Maybe Jill Abramson got fired because she pressed for a raise. Maybe her boss didn’t like her. Maybe her boss had his eye on the next up and comer. I haven’t read the New York Times reports since it seems to me to be weird and disingenuous of the Times to be covering its own navel. Shouldn’t some other paper do that? Or do the other papers already understand that the folks in the press play with very sharp elbows and sharper knives.
Unlike a lot of folks, I’m not eager to make Jill Abramson a case study in sexism in the workplace. A person who ran the most prestigious news operation in the world doesn’t meet my personal criteria for having been oppressed. I would rather think, and I bet I am closer to the truth than the folks pulling out their dry magic markers to make their protest signs, that Jill was a pretty tough customer. She didn’t get to the top of the New York Times leaning in, likely her colleagues had to lean way out to make room for her and her justified ego.
I’m betting that she got into it with her boss, played hard to win, and got beat. It happens. You know, sometimes you eat the bear and sometimes the bear eats you. That’s how it goes in the big city where everyone is wearing their big girl/boy pants and nobody gets to cry wolf if they lose. You play, you risk, you win, you lose. That’s the game. She got to play it and I imagine she was one quite formidable foe.
So when I hear some folks suggest that Jill Abramson’s departure from the Times somehow invalidates the premise of Sheryl Sandberg’s Lean In campaign, it seems a far and nutty reach to me. Poor Jill leaned in and look where it got her. What will happen if women across the country keep taking Sandberg’s advice to stick up for themselves and they get fired? See, leaning in is an untenable strategy for women. Better to sit tight and wait for Christmas crumbs from the boss.

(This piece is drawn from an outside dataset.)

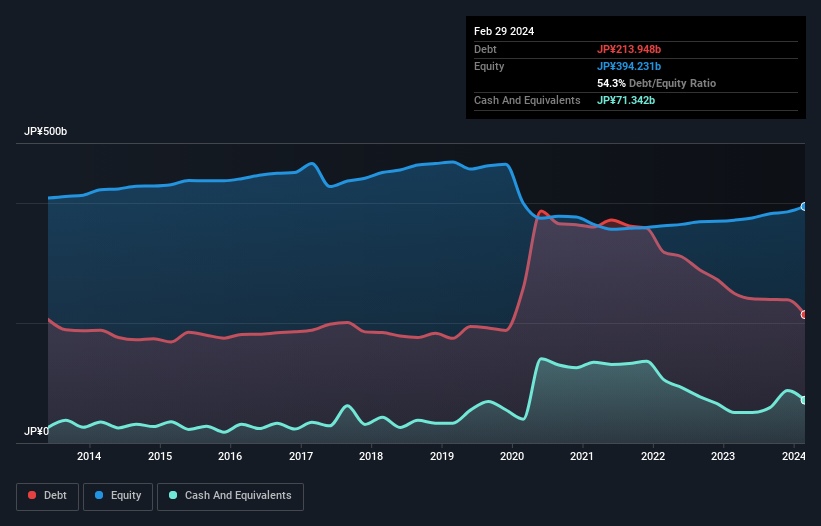
Task: Click the teal Cash endpoint marker on chart
Action: pyautogui.click(x=804, y=400)
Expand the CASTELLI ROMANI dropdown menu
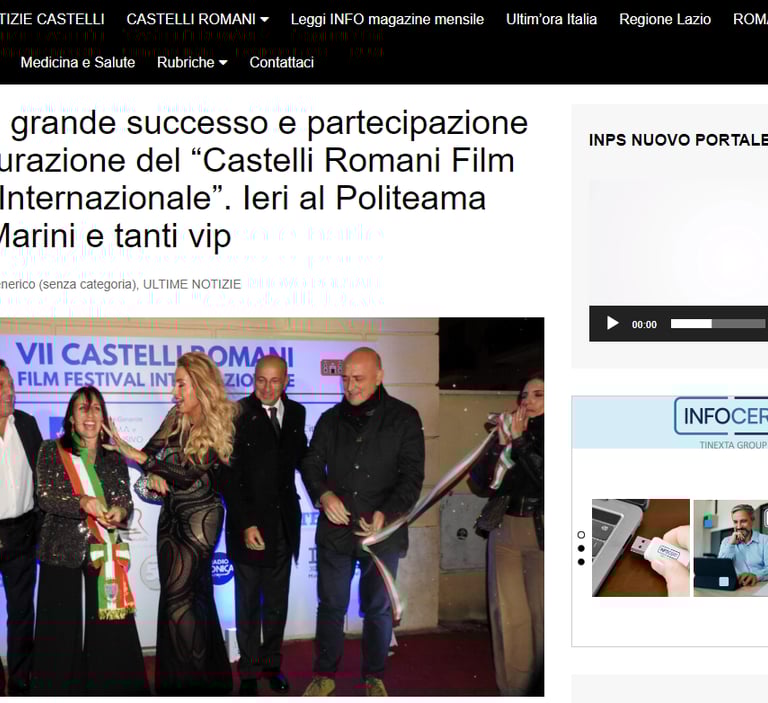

First, I doubt Jill Abramson had to read Sheryl Sandberg’s book to figure out how to muscle her way to the top. And second, who said getting what one deserves in the workplace is without risk? A woman losing to a man isn’t always about sexism and oppression. Sometimes it’s about miscalculation and having fewer cards than one thought.
Practically every day I meet with younger women who I could just grab by the shoulders and shake. They’re really smart but hang back, not visibly but in tiny little layers. They defer without consciousness. Risk is a foreign object their husbands took to the office that morning. If they hear about leaning in, they back up even further. Oh, Sheryl Sandberg is rich and has maids and someone to pick up her children from school. I could lean in, too, if I was rich. No, if you would shed those little veils of hesitation, be fully present and invested, you might actually get richer.
A competitive swimmer once told me that if she swam too hard, really swam to win, she would throw up. It was the cost of trying to win – puking. I’m thinking about that now and about times in my own life when I mustered the courage to take my ambition over the cliff in little ways and bigger ones, the times I didn’t defer but spoke up, battled with people and got beat. Got beat bad. And how, after I got beat, I really felt at home with the idea that it was sexism that pounded me flat and not my own miscalculation, my own misuse of my weapons or maybe my own overestimation of my power and worth.
Maybe it’s this: if I see every defeat as a function of sexism, I remain weak and a potential victim my entire life. If I see that I sometimes lose when going up against men who I believe are my equals, I am strengthened and made more substantial.
It is terrifying to risk everything, to swim all out and risk losing and puking at the end, but it’s what women who aren’t afraid do. I want to be in their number.
I like reading your take on this issue. There are usually a number of factors that are in play in these types of high-profile issues, and it is good to consider all of them, even if you do not agree with the outcome. I agree with you, it is unlikely that she got to her position by always deferring and playing nice, even though she may be a nice person (I don’t know.)
Bravo! Well said.
Love this. It seems we can’t accept our part or responsibility for anything anymore…there always has to be someone/something to blame, some conspiracy at work.
I don’t think there’s a conspiracy, startwritingnow. And I’m all for taking responsibility. Still, circumstances and environments play into things, and certainly into this thing. That’s one reason you have to lean so hard sometimes. Or why you might decide to get out of that briar patch and into one that’s a little more hospitable.
Such valuable insight! I particularly loved the bit about being a potential victim all the time. Sexism is at times like paranoia or like one’s belief in superstitions. Sometimes it’s just not there but we believe it is.
YES! Yes. Yes. AMEN. Amen. Amen. From one young(er) woman trying to do what you do so well…. THANK YOU! You are having more impact than you know. Your example looms large.